La palazzina, dal disegno raffinato, può essere considerata uno degli esempi più maturi della ricerca architettonica di Luigi Moretti. Essa presenta una pianta simmetrica al livello del piano tipo (che si ripete tre volte), ma asimmetrica agli altri livelli: ciò determina un’immagine complessiva che produce l’effetto di una simmetria solo apparente, in quanto al corpo centrale simmetrico fanno riscontro, in alzato, le asimmetrie del corpo basamentale e del coronamento.
I prospetti laterali, caratterizzati ciascuno da tre superfici piegate corrispondenti alle camere da letto, catturano la migliore esposizione possibile. I rivestimenti delle facciate sono in piccole tessere di mosaico bianco a pasta di vetro, mentre sul retro, verso via Tigri, le superfici sono solo intonacate.
L’atrio di ingresso occupa il vuoto compreso tra i due blocchi dell’edificio. Una scala si protende al suo interno e collega il piano urbano con la quota del piano ammezzato. Da lì parte una seconda scala a doppia rampa che corre libera nello spazio della chiostrina, sorretta da un unico pilastro in cemento armato che la intercetta all’incrocio tra il pianerottolo e le rampe. Notevole è l’uso dei materiali, con raffinati contrasti tra superfici lucide e opache, contrappuntate dal colore verde dei mosaici.
La profonda fenditura che scava il volume per quasi la metà della sua profondità è coperta in sommità da una voltina con telaio di alluminio. Gli alloggi sono due per piano, eccetto al piano attico dove Moretti disegna un unico alloggio, destinato al committente dell’opera.

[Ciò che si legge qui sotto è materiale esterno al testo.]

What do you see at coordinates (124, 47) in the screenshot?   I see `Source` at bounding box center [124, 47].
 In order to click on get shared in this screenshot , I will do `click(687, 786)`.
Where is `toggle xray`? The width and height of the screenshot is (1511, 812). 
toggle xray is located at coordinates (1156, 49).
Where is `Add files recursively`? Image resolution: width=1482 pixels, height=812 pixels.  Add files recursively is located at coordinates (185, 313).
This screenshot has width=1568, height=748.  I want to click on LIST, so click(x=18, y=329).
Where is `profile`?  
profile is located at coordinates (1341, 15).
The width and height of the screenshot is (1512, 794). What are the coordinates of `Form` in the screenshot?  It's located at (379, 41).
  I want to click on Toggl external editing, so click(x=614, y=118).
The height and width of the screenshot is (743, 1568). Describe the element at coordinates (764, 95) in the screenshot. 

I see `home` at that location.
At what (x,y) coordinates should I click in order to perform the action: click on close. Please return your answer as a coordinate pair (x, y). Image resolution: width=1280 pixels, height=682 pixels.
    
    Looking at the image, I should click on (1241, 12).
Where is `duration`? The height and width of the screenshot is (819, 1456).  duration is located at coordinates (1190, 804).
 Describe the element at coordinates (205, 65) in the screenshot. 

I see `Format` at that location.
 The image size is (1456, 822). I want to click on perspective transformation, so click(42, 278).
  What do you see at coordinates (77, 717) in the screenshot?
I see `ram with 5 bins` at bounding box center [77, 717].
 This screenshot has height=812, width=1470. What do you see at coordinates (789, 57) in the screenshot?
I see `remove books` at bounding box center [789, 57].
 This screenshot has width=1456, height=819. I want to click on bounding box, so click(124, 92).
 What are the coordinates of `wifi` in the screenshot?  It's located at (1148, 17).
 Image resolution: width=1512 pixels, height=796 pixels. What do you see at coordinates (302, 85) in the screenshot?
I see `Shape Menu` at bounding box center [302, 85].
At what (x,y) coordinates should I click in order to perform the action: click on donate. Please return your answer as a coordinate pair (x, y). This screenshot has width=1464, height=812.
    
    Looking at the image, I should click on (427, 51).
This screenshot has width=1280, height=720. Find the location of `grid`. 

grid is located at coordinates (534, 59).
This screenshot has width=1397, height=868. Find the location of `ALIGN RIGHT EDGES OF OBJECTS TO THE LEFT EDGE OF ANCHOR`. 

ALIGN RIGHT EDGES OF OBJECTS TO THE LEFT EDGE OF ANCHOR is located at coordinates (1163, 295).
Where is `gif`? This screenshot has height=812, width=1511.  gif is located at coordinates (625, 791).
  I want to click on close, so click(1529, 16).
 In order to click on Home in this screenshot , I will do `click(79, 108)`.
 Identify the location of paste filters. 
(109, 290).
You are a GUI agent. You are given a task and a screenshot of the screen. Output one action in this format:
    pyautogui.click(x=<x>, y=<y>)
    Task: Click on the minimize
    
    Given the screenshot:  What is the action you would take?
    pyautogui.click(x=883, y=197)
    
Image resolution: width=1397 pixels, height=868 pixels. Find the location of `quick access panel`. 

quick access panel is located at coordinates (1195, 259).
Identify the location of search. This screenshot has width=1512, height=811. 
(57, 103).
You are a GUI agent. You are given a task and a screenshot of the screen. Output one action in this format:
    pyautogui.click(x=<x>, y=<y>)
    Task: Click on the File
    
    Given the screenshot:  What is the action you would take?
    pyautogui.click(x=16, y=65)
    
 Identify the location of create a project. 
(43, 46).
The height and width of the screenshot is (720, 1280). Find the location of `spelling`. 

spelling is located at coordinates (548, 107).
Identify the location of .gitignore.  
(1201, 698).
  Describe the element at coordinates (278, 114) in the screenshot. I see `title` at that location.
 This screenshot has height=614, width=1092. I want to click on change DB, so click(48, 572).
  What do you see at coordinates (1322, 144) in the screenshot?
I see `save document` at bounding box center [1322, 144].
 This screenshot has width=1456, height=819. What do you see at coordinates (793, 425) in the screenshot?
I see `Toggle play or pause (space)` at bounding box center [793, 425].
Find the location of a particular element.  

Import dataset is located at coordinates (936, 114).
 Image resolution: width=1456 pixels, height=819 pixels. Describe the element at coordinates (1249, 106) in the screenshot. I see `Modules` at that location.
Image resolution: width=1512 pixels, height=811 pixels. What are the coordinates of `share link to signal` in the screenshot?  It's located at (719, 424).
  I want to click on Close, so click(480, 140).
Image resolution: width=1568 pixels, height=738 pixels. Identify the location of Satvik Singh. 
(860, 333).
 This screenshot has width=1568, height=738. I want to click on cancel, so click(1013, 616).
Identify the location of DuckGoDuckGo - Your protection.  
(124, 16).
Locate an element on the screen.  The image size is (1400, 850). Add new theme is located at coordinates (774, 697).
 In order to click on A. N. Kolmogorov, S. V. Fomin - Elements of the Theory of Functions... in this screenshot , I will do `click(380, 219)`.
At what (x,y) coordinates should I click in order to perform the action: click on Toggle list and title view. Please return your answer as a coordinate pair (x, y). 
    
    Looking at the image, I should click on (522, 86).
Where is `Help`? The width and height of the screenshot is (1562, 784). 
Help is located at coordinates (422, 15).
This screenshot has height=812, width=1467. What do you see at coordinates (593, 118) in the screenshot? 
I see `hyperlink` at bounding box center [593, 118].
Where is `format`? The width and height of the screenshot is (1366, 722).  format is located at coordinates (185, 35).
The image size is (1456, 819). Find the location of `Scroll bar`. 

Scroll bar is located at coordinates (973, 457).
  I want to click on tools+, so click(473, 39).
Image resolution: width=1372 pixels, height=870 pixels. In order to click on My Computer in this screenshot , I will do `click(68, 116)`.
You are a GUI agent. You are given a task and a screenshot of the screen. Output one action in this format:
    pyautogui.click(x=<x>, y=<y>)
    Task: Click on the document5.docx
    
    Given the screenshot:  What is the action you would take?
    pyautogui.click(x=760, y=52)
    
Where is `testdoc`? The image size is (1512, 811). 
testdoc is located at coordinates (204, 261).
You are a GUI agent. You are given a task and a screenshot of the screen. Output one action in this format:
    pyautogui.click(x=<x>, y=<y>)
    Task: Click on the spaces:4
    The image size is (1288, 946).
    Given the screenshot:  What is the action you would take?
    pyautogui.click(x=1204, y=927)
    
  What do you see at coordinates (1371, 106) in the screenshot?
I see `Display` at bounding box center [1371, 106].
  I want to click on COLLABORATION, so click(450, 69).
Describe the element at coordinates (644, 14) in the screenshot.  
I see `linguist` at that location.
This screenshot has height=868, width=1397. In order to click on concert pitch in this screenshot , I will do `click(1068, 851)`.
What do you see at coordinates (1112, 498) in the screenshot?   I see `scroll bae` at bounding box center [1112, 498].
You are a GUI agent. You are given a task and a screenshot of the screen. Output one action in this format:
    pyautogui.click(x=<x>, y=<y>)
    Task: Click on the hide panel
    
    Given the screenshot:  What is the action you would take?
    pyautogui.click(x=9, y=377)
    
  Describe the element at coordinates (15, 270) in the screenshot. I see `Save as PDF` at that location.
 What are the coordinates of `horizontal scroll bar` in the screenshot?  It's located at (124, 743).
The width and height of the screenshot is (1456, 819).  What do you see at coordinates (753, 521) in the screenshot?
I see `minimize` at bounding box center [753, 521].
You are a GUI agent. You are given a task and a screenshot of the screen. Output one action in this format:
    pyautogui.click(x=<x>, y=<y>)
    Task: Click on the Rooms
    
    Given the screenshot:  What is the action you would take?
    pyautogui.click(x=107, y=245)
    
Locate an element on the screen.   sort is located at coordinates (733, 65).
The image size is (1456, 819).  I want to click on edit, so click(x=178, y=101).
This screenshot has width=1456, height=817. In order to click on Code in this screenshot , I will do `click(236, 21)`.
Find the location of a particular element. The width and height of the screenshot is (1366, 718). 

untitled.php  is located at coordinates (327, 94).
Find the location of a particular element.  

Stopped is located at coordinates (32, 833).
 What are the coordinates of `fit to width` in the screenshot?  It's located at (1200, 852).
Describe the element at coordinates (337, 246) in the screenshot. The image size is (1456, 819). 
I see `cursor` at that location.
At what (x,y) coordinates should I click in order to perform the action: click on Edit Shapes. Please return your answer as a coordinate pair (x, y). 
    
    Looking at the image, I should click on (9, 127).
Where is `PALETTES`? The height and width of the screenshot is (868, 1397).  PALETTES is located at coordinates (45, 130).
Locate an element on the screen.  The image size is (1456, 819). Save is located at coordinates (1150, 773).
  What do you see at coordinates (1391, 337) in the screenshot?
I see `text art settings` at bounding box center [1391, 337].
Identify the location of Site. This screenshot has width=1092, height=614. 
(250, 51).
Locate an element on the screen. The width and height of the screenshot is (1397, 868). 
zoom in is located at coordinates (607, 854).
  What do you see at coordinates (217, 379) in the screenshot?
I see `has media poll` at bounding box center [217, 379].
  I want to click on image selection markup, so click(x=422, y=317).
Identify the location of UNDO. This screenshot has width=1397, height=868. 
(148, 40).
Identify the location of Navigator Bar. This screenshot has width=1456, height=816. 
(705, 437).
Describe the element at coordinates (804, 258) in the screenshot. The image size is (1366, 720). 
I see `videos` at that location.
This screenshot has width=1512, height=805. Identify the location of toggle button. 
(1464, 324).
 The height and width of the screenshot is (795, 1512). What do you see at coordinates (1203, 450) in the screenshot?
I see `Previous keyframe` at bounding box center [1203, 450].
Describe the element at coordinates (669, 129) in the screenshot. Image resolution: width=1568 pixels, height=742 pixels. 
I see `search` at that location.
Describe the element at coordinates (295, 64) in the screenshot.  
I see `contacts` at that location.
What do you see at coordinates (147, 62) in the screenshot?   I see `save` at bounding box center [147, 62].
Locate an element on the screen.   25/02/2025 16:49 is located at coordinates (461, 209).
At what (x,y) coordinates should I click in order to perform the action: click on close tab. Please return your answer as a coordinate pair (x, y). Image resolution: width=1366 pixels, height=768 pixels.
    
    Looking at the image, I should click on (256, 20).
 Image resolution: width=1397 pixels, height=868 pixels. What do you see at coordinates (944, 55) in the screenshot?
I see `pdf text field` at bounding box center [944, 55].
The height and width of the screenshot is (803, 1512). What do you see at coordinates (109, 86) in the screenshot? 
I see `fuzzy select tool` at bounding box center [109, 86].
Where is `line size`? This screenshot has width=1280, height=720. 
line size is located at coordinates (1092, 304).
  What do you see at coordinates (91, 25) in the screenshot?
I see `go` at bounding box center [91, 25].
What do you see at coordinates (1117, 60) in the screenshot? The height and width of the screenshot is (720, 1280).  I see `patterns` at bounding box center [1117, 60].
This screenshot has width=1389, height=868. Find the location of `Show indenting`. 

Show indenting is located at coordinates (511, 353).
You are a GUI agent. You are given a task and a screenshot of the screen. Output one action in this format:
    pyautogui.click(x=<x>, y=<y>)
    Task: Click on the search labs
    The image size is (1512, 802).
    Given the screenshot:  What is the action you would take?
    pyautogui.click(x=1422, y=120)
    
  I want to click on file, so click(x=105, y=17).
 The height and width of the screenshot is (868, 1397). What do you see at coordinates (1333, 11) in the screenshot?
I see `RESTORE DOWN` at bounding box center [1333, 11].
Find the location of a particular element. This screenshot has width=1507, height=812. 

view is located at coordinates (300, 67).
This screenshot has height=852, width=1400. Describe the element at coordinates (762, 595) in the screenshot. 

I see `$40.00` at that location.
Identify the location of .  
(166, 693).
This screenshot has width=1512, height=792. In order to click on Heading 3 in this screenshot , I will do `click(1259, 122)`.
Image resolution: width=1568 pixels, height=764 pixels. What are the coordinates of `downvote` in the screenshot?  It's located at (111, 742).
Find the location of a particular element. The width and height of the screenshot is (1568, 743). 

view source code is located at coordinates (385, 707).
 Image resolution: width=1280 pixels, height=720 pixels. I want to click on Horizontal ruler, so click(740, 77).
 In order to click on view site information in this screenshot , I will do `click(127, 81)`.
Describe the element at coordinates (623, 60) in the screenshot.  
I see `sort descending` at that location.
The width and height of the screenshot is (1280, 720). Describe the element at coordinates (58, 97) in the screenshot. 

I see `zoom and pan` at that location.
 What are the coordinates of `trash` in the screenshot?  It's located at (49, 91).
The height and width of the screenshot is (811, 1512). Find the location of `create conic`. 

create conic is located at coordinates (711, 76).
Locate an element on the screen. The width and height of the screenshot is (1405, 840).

Il basamento è interamente rivestito in travertino. Esso presenta un trattamento molto singolare, che in alcuni punti rimanda a forme non architettoniche quali rocce appena sbozzate o concrezioni calcaree.
Sui fianchi il basamento è rivestito in travertino appena sbozzato. Nell’imbotte di una delle finestre è inoltre incastonato un pezzo scultoreo, un polpaccio umano, che introduce in questa architettura il dato della profondità temporale, come se questa palazzina fosse in realtà un’opera antica, che presenta in facciata i reperti delle sue vite passate.